Os trabalhadores informais vão poder receber o auxílio emergencial por três meses de R$ 600,00 e as mães que são chefe de família (família monoparental), duas cotas, no total de R$ 1,2 mil. Chamada de coronavoucher ou coronavale, a medida foi aprovada nesta quinta-feira (26) de forma virtual pelo plenário da Câmara e deverá ser votada na semana que vem pelo Senado, antes de começar a valer.

O auxílio é uma das propostas para minimizar os impactos do coronavírus para a população de baixa renda e deverá beneficiar 24 milhões de brasileiros. Inicialmente o pagamento seria de R$ 200. Após acordo entre a Câmara e o governo federal, o valor passou para R$ 600.  

A estimativa de impacto prevista pelo presidente da Câmara, Rodrigo Maia (DEM-RJ), é de R$ 14,4 bilhões mensais. Enquanto durar a epidemia, o governo federal poderá prorrogar o benefício.

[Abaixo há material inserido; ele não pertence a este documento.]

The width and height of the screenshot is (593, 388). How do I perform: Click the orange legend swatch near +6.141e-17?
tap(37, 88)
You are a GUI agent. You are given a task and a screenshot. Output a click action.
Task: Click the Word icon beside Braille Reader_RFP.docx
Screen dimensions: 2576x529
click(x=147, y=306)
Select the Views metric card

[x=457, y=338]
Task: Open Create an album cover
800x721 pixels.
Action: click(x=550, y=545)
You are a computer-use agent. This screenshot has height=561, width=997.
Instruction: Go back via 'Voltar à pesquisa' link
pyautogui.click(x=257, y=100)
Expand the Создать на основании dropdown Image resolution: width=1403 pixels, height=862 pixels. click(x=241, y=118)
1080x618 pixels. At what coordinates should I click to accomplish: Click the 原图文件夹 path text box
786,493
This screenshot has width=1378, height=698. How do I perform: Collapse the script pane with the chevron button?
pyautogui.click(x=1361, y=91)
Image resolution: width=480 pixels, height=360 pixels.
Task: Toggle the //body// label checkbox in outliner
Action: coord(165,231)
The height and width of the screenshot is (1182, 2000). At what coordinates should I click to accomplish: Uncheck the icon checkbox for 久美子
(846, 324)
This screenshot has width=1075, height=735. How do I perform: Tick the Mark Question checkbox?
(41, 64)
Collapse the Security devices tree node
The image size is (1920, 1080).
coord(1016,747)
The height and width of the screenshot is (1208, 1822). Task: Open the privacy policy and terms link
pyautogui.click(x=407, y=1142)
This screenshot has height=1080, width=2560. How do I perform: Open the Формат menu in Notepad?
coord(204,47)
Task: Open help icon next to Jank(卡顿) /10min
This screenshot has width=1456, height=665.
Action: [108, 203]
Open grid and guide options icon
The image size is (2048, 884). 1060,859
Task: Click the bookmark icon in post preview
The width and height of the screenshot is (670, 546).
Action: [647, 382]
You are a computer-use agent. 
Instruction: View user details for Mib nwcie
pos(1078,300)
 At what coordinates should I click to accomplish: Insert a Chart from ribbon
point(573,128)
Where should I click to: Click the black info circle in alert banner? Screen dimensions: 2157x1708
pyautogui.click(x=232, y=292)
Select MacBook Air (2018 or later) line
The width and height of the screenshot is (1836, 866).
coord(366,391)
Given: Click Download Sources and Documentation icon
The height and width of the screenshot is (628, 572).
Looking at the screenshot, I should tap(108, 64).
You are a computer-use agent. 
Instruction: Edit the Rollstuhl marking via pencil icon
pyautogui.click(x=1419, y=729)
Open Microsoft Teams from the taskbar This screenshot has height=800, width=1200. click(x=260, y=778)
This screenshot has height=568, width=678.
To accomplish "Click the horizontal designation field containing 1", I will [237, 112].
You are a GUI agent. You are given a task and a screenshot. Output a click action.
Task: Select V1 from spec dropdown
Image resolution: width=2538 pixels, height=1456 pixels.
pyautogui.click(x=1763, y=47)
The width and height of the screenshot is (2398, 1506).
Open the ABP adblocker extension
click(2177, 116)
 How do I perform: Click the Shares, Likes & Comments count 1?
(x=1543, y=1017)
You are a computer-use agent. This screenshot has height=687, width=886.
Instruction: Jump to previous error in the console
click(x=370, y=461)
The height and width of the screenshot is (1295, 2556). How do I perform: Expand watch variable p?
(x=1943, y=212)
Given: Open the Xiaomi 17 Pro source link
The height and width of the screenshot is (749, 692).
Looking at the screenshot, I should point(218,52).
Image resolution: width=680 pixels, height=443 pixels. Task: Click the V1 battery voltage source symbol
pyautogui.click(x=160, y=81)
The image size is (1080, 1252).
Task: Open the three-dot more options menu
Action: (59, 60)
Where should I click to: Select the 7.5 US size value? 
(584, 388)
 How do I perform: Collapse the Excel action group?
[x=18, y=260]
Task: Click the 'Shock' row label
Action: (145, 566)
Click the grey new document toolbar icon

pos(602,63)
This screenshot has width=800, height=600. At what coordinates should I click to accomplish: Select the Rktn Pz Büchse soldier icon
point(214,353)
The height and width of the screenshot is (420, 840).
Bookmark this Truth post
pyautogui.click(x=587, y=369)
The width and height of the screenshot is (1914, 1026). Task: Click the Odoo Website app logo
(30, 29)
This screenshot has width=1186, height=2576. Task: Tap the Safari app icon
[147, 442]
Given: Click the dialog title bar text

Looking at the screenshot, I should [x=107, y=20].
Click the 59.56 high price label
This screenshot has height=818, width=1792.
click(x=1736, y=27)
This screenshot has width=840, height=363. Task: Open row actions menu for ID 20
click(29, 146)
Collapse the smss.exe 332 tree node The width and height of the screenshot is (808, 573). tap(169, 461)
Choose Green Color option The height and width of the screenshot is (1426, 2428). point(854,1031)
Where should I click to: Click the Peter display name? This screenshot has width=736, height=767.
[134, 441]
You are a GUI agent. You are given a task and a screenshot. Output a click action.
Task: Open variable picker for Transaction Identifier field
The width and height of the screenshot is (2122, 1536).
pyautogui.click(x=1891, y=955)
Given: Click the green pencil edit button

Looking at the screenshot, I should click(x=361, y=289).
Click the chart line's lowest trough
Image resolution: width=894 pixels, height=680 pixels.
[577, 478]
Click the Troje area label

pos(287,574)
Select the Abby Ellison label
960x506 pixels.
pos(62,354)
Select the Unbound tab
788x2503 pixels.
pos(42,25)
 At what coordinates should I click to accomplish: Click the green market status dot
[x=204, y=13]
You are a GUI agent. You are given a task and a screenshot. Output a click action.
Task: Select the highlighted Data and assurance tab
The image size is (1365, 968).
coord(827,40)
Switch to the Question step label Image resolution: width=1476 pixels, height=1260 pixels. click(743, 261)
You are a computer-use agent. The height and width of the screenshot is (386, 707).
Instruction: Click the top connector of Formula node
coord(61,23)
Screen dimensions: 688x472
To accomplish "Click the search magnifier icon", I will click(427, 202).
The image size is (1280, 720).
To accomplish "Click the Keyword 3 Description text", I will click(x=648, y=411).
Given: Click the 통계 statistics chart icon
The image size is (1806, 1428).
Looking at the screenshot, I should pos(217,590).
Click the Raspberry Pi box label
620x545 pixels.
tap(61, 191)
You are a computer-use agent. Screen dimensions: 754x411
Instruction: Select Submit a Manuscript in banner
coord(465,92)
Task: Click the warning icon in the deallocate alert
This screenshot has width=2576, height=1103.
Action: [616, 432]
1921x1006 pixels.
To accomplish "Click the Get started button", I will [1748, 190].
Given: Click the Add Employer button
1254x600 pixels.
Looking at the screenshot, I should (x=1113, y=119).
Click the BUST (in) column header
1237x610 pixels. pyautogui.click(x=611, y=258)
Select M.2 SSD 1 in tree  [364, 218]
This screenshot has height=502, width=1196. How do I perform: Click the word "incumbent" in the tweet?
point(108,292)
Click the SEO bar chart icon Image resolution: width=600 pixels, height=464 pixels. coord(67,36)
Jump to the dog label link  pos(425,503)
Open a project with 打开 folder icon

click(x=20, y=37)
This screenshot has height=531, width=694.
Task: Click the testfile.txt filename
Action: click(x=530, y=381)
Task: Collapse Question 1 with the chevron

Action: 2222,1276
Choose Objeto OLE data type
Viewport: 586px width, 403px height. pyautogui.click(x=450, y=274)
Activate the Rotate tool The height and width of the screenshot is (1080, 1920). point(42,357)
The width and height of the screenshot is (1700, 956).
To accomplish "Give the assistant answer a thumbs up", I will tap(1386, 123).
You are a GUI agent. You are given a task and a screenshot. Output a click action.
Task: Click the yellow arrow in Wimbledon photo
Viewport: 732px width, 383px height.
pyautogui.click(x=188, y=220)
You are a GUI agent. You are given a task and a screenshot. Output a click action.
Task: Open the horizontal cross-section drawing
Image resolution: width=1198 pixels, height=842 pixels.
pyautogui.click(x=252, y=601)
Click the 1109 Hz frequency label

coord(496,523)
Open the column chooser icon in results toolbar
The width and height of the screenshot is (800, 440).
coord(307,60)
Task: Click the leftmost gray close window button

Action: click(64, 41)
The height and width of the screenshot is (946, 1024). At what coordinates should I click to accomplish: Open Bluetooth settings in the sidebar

Para receber o auxílio, o trabalhador não pode receber aposentadoria, seguro-desemprego ou ser beneficiário de outra ajuda do governo. Também não pode fazer parte de programa de transferência de renda federal, com exceção do Bolsa Família.

Veja os requisitos para receber o benefício:

– Ser maior de 18 anos de idade;
– Não ter emprego formal;
– Não receber benefício previdenciário ou assistencial, seguro-desemprego ou de outro programa de transferência de renda federal, com exceção do Bolsa Família;
– Renda familiar mensal per capita (por pessoa) de até meio salário mínimo (R$ 522,50) ou renda familiar mensal total (tudo o que a família recebe) de até três salários mínimos (R$ 3.135,00);
– Não ter recebido rendimentos tributáveis, no ano de 2018, acima de R$ 28.559,70.

O interessado deverá cumprir uma dessas condições:

– Exercer atividade na condição de microempreendedor individual (MEI);
– Ser contribuinte individual ou facultativo do Regime Geral de Previdência Social (RGPS);
– Ser trabalhador informal inscrito no Cadastro Único para Programas Sociais do Governo Federal (CadÚnico);
– Ou ter cumprido o requisito de renda média até 20 de março de 2020.

Acumular benefício

Será permitido a até duas pessoas de uma mesma família acumularem benefícios. Se um deles receber o Bolsa Família, terá de fazer a opção pelo auxílio mais vantajoso.

As mulheres de famílias monoparentais receberão duas cotas, também por três meses, com a mesma restrição envolvendo o Bolsa Família.

Já a renda média será verificada por meio do CadÚnico para os inscritos e, para os não inscritos, com autodeclaração em plataforma digital.

Na renda familiar serão considerados todos os rendimentos obtidos por todos os membros que moram na mesma residência, exceto o dinheiro do Bolsa Família.

Antecipação

Para pessoas com deficiência e idosos candidatos a receber o BPC (Benefício de Prestação Continuada), de um salário mínimo mensal (R$ 1.045,00), o INSS poderá antecipar o pagamento de R$ 600,00 (valor do auxílio emergencial) até que seja avaliado o grau de impedimento no qual se baseia o pedido ou seja concedido o benefício. Essa avaliação costuma demorar porque depende de agendamento com médicos peritos e assistentes sociais do INSS.

Quando o BPC for concedido, ele será devido desde o dia do requerimento, e o que tiver sido adiantado será descontado.

Da mesma forma, o órgão poderá adiantar o pagamento do auxílio-doença, no valor de um salario mínimo mensal, durante três meses contados da publicação da futura lei ou até a realização da perícia pelo INSS, o que ocorrer primeiro.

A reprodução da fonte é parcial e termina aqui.